While we were on vacation in Colorado Springs, we turned down a particular street on our way to Garden of the Gods. One of kids cried out, “Look at that poor squirrel stuck in the fence!” All eyes shifted to the driver’s side of the vehicle to peer out the windows at the sad fate of the squirrel. We neared and came to a stop at the stop sign. My husband realized it first, “That’s not a squirrel; it’s a trash bag.” My child’s imagination had taken over to fill-in-the-blanks.
I told my husband my thoughts about this phenomenon, and he concurred, “No one ever sees an object on the sidewalk and says, ‘Look, it’s a gold nugget!” Perhaps it is part of our design to protect us from potentially harmful things like dead mice or rabid squirrels. Scientifically, we know all about the limbic system and how fear helps us survive via the fight or flight response. It seems though, there is a point where our imaginations decided to have a play date with fear, and now we make mice out of leaves and squirrels out of trash bags. It’s weird!
I’ve seen imagination and fear collaborate in our perceptions of other people as well. We assume they don’t like us. We assume they’re too important for us. We assume they said/did something because they want to crush us, slight us, or leave us out. We assume that they’re mad at us because they didn’t reply to our text. We’re assigning motives without proof. We assume far more than is capable for most people to actually carry out (unless they’re a sociopath, and that’s different). It seems it’s like a self-fulfilling prophecy; our perception of them becomes reality in our minds. When we assume the worst about another person, it forms how we think about them and what we expect from them. And sometimes, when they have a bad day, they fulfill that prophecy in our imaginations, and we say, “See?” And that, my friends, is confirmation bias. Dictionary.com defines confirmation bias this way, “bias that results from the tendency to process and analyze information in such a way that it supports one’s preexisting ideas and convictions.” You’ve already formed an idea in your mind about so-and-so, and when they behave in a certain way, you feel justified in your perceptions of them as a person. It’s all wrong.

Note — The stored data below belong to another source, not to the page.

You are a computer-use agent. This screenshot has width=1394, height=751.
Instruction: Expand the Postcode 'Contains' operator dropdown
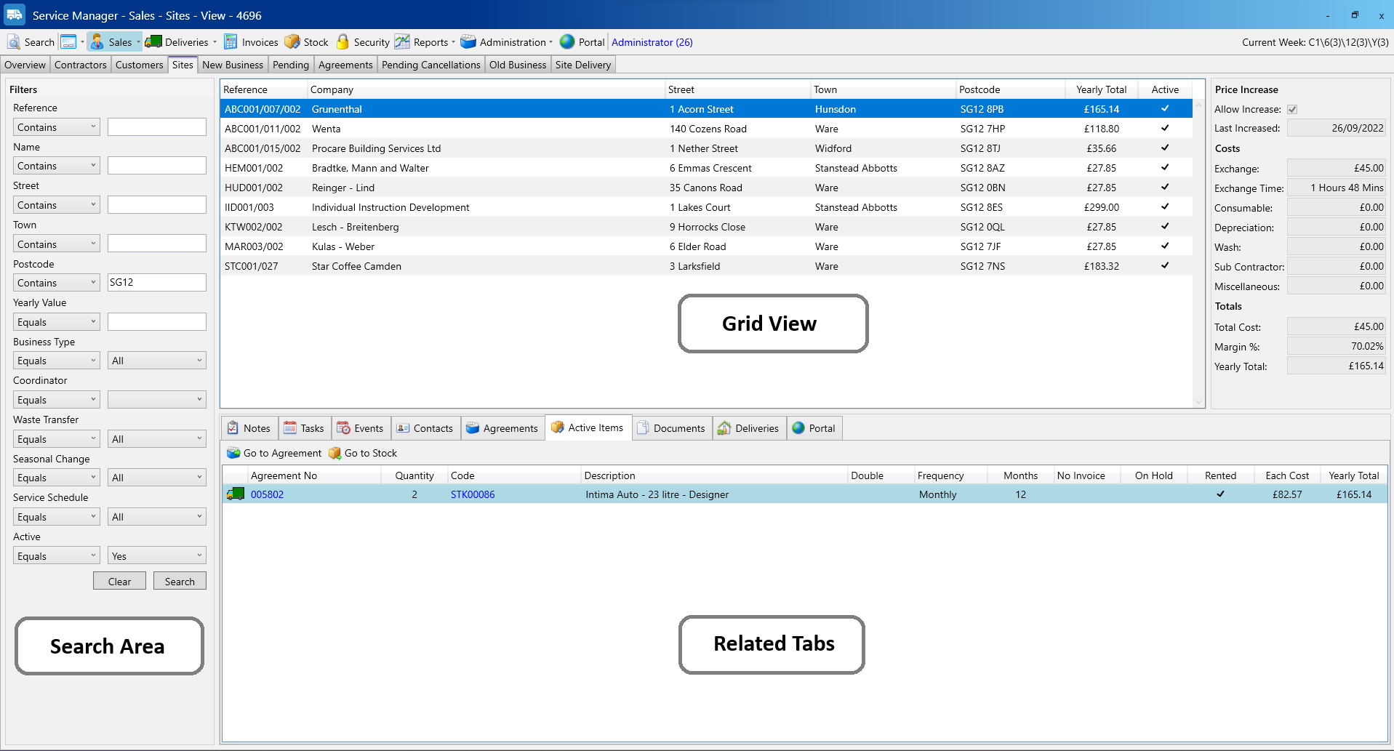56,283
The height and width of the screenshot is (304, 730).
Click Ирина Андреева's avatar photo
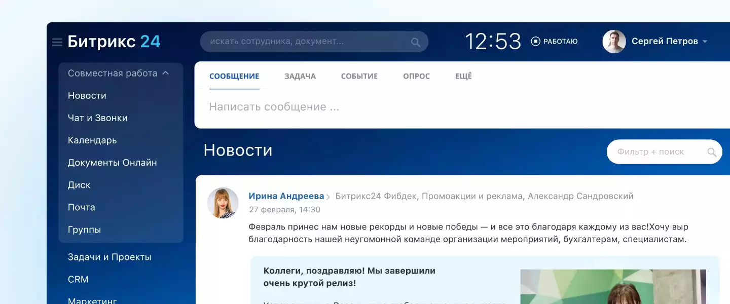coord(223,203)
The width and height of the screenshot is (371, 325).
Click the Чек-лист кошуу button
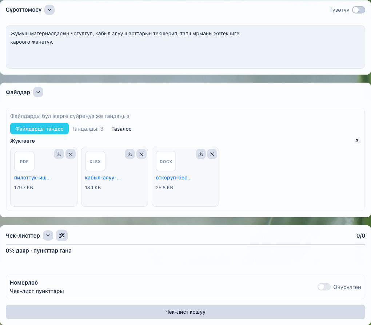(186, 312)
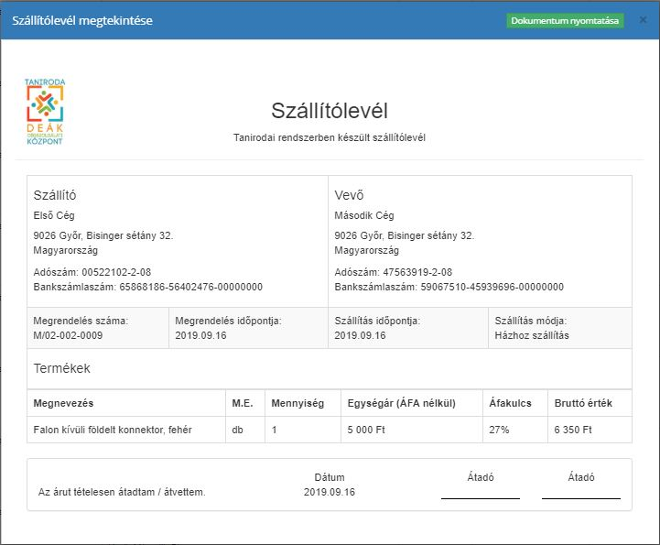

The Apostle Paul said in 1 Corinthians 13:7, “Love bears all things, believes all things, hopes all things, endures all things” (ESV). This is a hard verse. I understand love bearing all things, hoping all things and enduring all things, but what does “believes all things” mean? Heinrich Meyer says in his commentary that “believes all things” is the “opposite of a distrustful spirit.” Believing all things is not distrusting your neighbor’s intentions. Ouch. There it is. I do this. You do this. We all do this. We assign motives and distrust peoples’ intentions, and we find ourselves closing off to these people and making snap judgments about them. This is not love. We’ve made a mouse out of leaves and a squirrel out of a trashbag.
How do we change this? How do we bring our imagination into submission to Christ? When the Apostle Paul was writing to the church at Corinth for what we believe was the third time, he addressed some criticism he had received for being bold toward them when they were dealing with some serious sin issues in their church. Some criticized him and said he was walking according to the flesh because of the strong way in which he addressed their issues. He recognizes in 2 Corinthians 10:3-5, “For though we walk in the flesh, we are not waging war according to the flesh. For the weapons of our warfare are not of the flesh but have divine power to destroy strongholds. We destroy arguments and every lofty opinion raised against the knowledge of God, and take every thought captive to obey Christ” (ESV). Whether there are accusations flying back and forth, imagined slights and assigned motives to deal with, the solution for all of them is to take them captive to obey Christ. When that little niggling thought pops up, “She didn’t reply to my text; she must be mad at me,” take it captive. Tell yourself, “No! You do not know her motives. Believe the best about this person. Believe that she loves you. Believe that she has something more urgent to deal with right now than your text. Believe that she will get back to you. Believe that she’s not a monster. Believe that she even loves you! Trust her intentions. Believe all things.”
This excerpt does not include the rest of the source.